Shirian does not measure a case by the size of the defendant but by the strength of the legal pathway. His approach is methodical. Identify statutory leverage. Evaluate institutional exposure. Apply pressure early.
“Large defendants rely on delay, complexity, and intimidation,” he explains. “We counter with precision. As a boutique firm, we do not have bureaucracy. We can pivot faster, litigate leaner, and apply pressure where it matters most.”
The firm supplements its core team with a network of litigation specialists, forensic experts, and trial consultants when cases demand it, scaling deliberately rather than permanently. This allows the firm to remain agile while still handling technically complex and resource intensive litigation.
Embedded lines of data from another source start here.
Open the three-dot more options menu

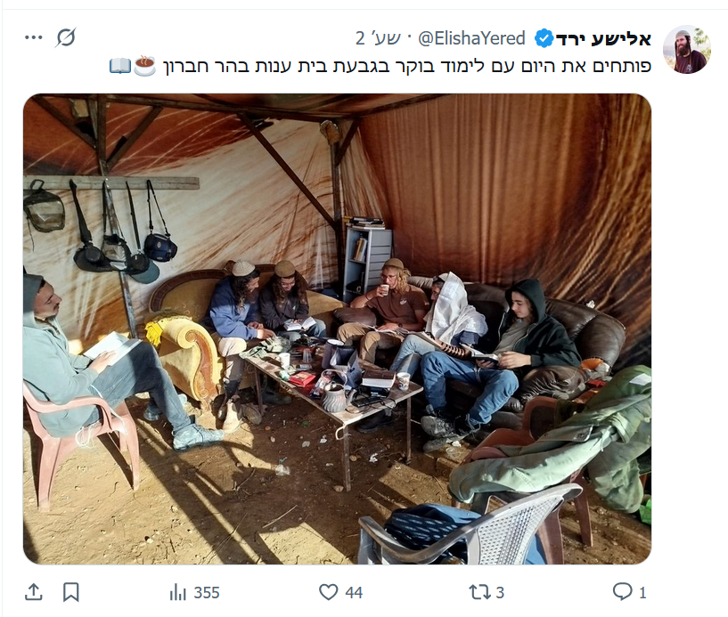click(x=34, y=37)
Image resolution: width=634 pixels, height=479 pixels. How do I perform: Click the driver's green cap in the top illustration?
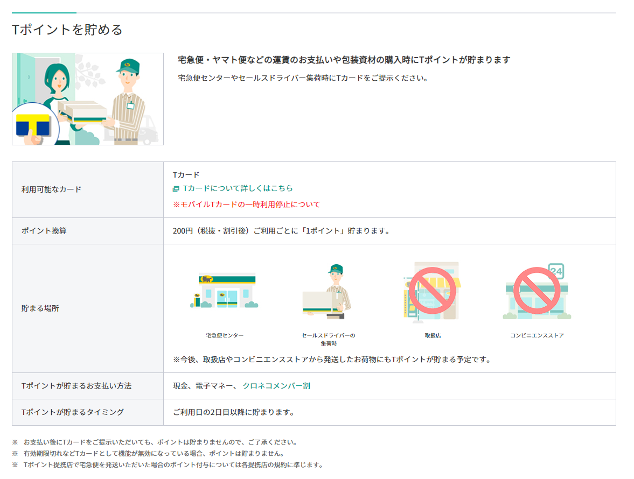128,66
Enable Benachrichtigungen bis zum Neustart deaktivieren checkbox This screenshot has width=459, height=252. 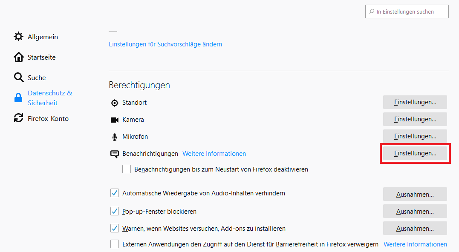pyautogui.click(x=127, y=169)
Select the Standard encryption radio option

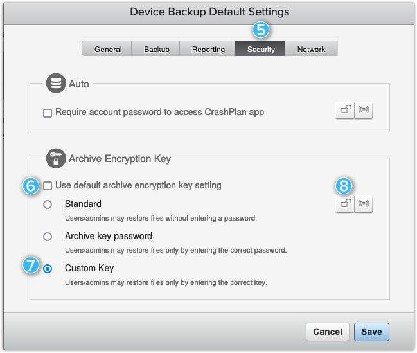coord(48,204)
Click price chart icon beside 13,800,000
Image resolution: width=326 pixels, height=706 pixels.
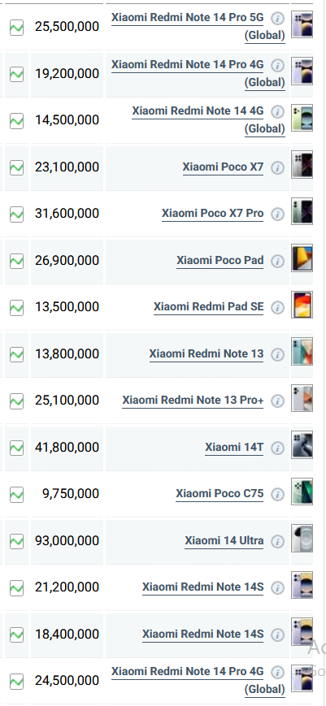coord(16,354)
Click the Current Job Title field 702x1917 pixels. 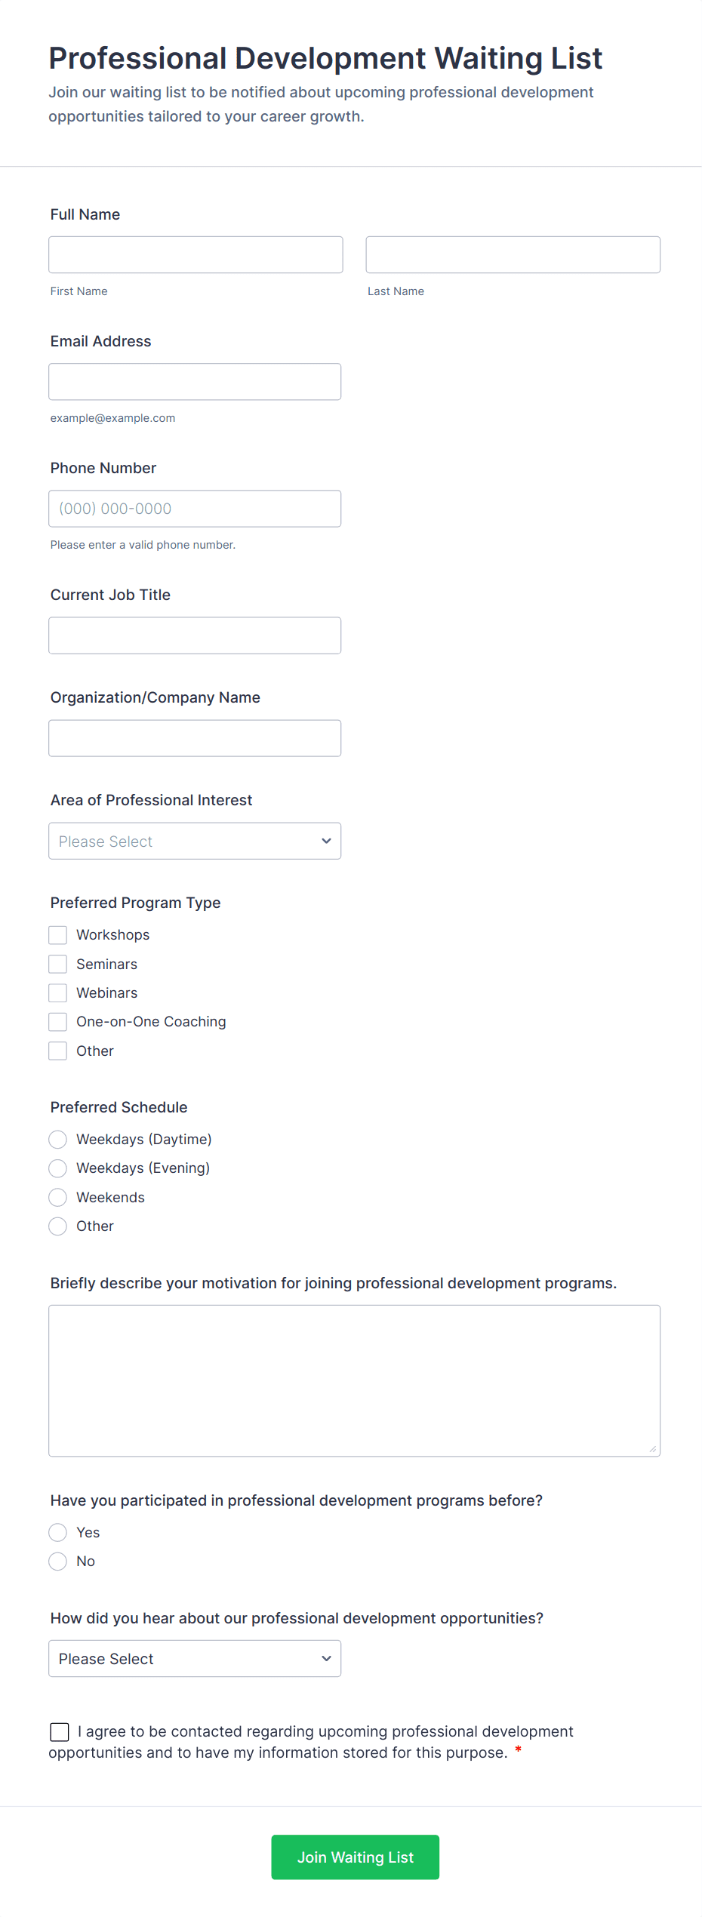coord(195,635)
The firm represents the catastrophically injured victim of the 2022 Brooklyn subway shooting in which a Glock pistol was used. When the firm was approached by the victim, they determined the MTA lacked liability but identified other paths to justice. Shirian brought a claim against the manufacturer pursuant to General Business Law Section 898, which al-lows victims of gun violence to sue gun manufacturers for negligent marketing and distribution. The case is in federal court.
The Second Circuit, in National Shooting Sports Foundation, Inc. v. James, upheld the constitutionality of Section 898, rejecting the gun industry’s challenge that the law violates the dormant Commerce Clause. The July 2025 ruling affirmed the lower court’s decision that the law is constitutional. Shirian is optimistic about the ultimate outcome and is preparing for a possible Supreme Court case.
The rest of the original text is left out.